RNA Packaging in HIV

Abstract

Successful replication of the AIDS retrovirus, HIV, requires that its genomic RNA be packaged in assembling virus particles with high fidelity. However, cellular mRNAs can also be packaged under some conditions. Viral RNA (vRNA) contains a 'packaging signal' (ψ) and is packaged as a dimer, with two vRNA monomers joined by a limited number of base pairs. It has two conformers, only one of which is capable of dimerization and packaging. Recent years have seen important progress on the 3D structure of dimeric ψ. Gag, the protein that assembles into the virus particle, interacts specifically with ψ, but this is obscured under physiological conditions by its high nonspecific affinity for any RNA. New results suggest that vRNA is selected for packaging because ψ nucleates assembly more efficiently than other RNAs.

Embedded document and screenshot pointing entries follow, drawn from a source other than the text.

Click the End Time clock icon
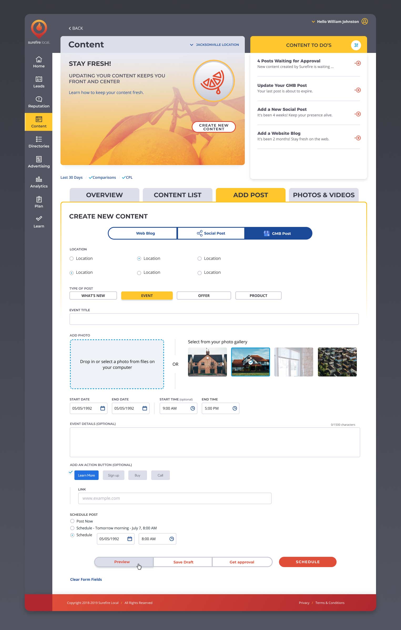The height and width of the screenshot is (630, 401). [235, 408]
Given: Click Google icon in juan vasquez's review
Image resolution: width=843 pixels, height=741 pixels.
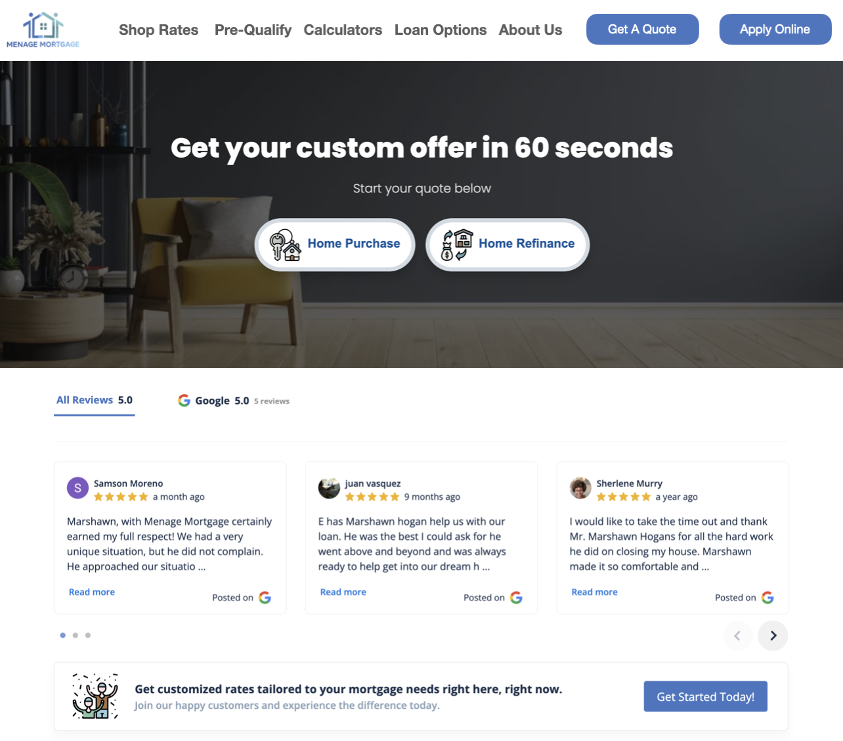Looking at the screenshot, I should point(516,598).
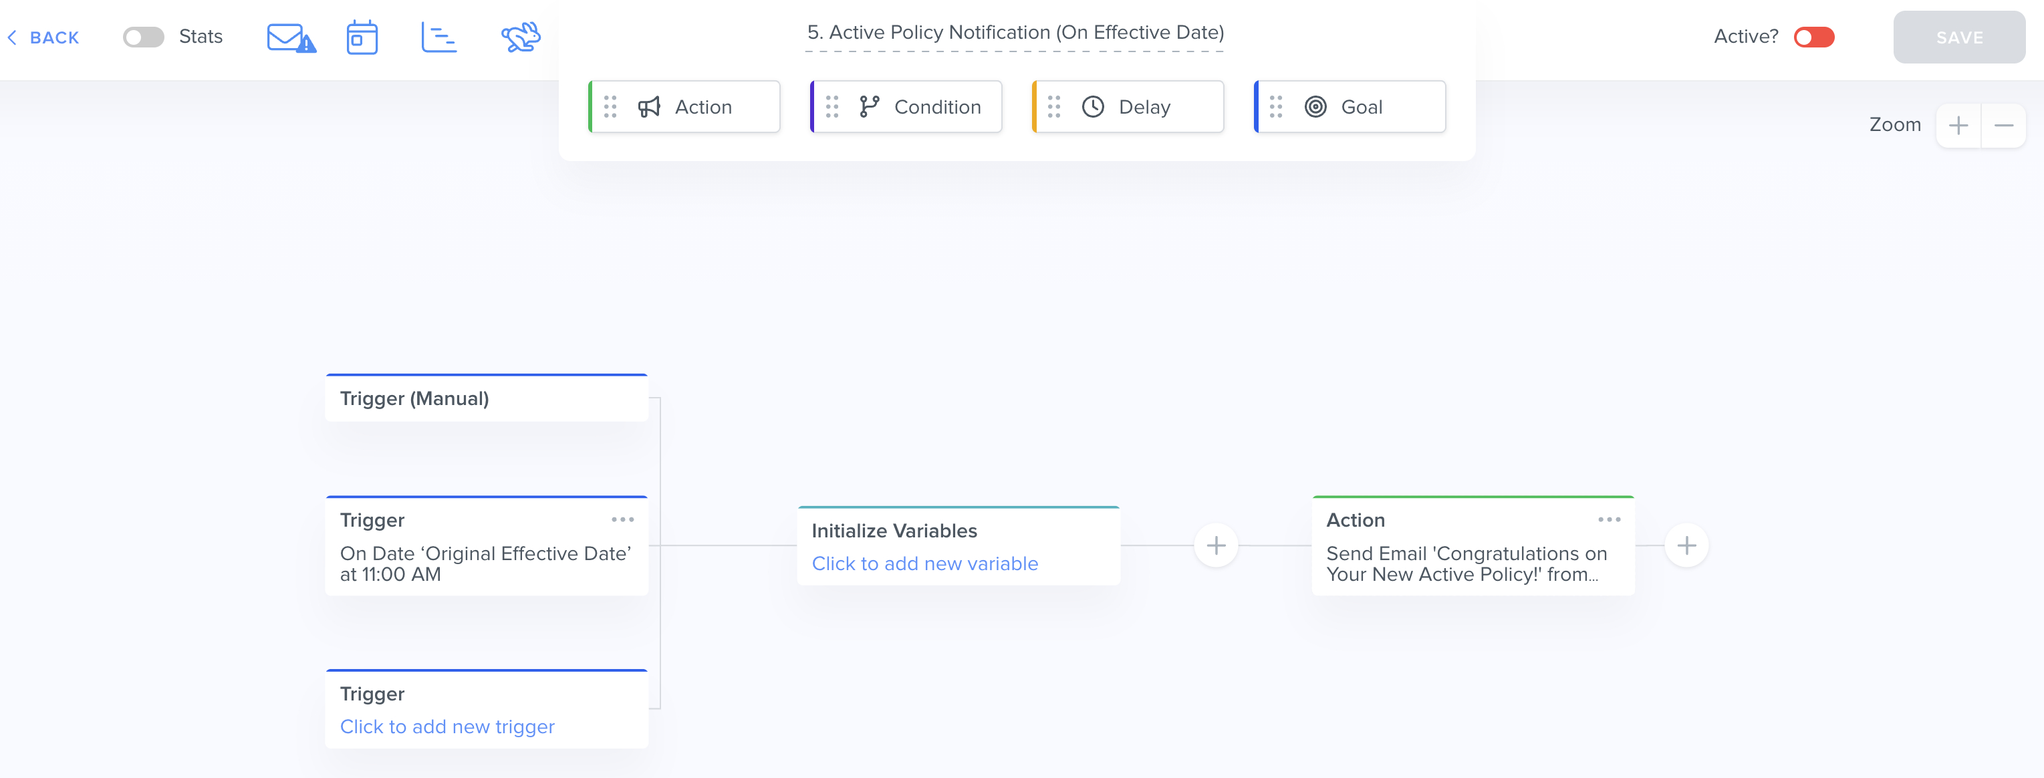Go back using the BACK link
Viewport: 2044px width, 778px height.
pyautogui.click(x=44, y=37)
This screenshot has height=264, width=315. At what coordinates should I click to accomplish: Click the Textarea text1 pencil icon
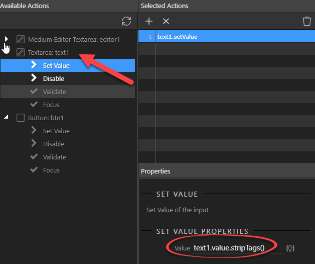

Keywords: HIV; RNA; retroviruses; virus assembly.

Figure 1.

HIV Gag Protein and its Nucleocapsid Domain. Gag is the building block of HIV virus particles. After the virus is released from the cell, Gag is cleaved by the viral protease into six fragments, which are all present in the mature particle. These are (from N- to C-terminus) Matrix (MA), Capsid (CA), “Spacer 1”, Nucleocapsid (NC), “Spacer 2”, and p6. The interactions of Gag with RNA are mediated principally by its NC domain. The lower portion of the figure shows the sequence of the NC protein of the BH10 isolate of HIV-1. The two zinc fingers in NC are highlighted in the sequence.

Figure 2.

The Packaging Signal within HIV RNA. (A) The 5’ end of HIV RNA (nucleotides ^~1-345) can be folded into two alternative structures. In one of these, indicated here as “DIS-sequestered” but resembling the earlier proposal of “Long Distance Interaction” (LDI) [21, 22], the AUG codon for initiation of Gag translation is exposed, while the palindromic Dimer Initiation Site (DIS) is base-paired to the “U5” region of the molecule. In contrast, in the “DIS-exposed” structure (resembling the Branched Multiple Hairpin or BMH model [21, 22]), the Gag AUG is occluded by base-pairing and the DIS is exposed. Exposure enables the DIS to engage in intermolecular base-pairing with the DIS of another viral RNA molecule; the resulting RNA dimer is a substrate for selective packaging into assembling virus particles. (B) NMR-based model of 3-dimensional structure of the DIS-exposed conformer, representing nucleotides 105-344 of HIV RNA. It contains two consecutive 3-way junctions: one between SL3, the U5:AUG helix, and the connecting helix H1, and the other between H1, the primer-binding site (PBS) stem-loop, and the DIS stem-loop. Although nucleotides 282-300 can theoretically be folded into a small stem-loop, indicated as SL2 in (A), in the DIS-exposed structure they actually pair with bases immediately 3’ of “U5” to form H1. (Adapted from [25, 35]).

Figure 3.

ψ-containing RNA Supports Particle Assembly More Efficiently than Control RNAs. Recombinant HIV-1 Gag protein was titrated into solutions of 401-base fluorophore-tagged RNAs. One of these, representing nucleotides 200-600 of HIV RNA, contained ψ, while the other two did not. The incorporation of the RNAs into virus-like particles was monitored by sedimenting them through sucrose gradients. The results show that the ψ-containing RNA supports particle formation more efficiently than the control RNAs. (Adapted from [32]).

Figure 4.

Model Explaining Selective Packaging of ψ-Containing RNA. Either viral genomic RNA, which contains ψ, or cellular mRNAs, which lack ψ, can be packaged into assembling virus particles. We propose that assembly proceeds in two steps, nucleation and lattice formation. We suggest that nucleation is the rate-limiting step in assembly and that it occurs more rapidly on ψ than on other RNAs. In the Figure, Gag molecules are represented as blue ovals, while the RNAs are shown as larger colored blobs.